» WHAT THE TASK ASKS
The lines to copy are those in the records below that hold the word "options".
:: RECORDS FOR THIS EXERCISE
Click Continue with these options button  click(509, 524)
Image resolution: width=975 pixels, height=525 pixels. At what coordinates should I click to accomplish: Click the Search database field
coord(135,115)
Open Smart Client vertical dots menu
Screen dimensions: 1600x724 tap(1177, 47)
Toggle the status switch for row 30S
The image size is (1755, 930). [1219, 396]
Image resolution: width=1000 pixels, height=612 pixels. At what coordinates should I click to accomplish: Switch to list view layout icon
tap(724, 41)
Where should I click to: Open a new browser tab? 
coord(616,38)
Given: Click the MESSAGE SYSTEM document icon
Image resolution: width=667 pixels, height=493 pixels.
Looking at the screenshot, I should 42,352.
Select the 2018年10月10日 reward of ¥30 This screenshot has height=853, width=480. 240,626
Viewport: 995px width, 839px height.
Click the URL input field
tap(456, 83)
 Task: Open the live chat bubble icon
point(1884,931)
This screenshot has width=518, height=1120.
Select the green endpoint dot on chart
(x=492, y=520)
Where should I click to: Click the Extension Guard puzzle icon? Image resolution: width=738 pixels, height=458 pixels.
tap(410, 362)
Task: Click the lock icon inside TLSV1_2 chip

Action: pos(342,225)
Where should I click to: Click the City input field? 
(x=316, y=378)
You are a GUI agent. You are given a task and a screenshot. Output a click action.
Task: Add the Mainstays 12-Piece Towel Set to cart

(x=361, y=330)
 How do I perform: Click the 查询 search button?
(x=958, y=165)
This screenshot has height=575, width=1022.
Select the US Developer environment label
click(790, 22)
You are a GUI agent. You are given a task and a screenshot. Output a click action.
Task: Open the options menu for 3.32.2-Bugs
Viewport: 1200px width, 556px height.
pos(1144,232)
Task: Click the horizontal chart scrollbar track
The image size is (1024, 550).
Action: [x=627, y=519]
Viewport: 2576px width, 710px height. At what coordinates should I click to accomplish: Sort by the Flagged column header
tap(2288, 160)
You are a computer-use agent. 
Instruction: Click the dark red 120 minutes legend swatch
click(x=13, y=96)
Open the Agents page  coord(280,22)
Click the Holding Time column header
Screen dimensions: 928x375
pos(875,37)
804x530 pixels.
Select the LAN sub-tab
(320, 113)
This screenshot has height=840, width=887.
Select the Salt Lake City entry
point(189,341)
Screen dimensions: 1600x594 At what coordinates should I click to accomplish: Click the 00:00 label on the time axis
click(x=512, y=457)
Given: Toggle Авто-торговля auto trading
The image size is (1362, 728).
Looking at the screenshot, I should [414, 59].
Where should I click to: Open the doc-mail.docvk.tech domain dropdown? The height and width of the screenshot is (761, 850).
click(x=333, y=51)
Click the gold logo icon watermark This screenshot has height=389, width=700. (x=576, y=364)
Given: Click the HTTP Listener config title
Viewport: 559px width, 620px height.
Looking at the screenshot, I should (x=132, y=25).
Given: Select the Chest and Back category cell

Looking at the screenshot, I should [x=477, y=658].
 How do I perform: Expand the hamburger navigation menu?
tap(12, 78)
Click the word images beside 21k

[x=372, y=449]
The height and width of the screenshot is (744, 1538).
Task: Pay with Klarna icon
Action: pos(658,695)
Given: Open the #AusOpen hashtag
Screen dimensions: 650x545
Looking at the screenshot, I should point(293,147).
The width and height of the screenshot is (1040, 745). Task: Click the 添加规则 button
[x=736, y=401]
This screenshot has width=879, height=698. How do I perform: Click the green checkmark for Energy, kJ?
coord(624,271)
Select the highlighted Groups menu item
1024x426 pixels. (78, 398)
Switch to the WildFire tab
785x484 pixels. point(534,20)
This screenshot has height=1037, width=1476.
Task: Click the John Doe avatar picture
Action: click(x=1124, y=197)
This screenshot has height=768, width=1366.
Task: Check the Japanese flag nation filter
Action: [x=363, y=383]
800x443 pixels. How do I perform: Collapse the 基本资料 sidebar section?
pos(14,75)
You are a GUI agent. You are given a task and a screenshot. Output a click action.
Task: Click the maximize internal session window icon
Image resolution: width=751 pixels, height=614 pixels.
::::
» RESPONSE AREA
Click Continue with these options button  click(509, 524)
Task: Open the options menu for 3.32.2-Bugs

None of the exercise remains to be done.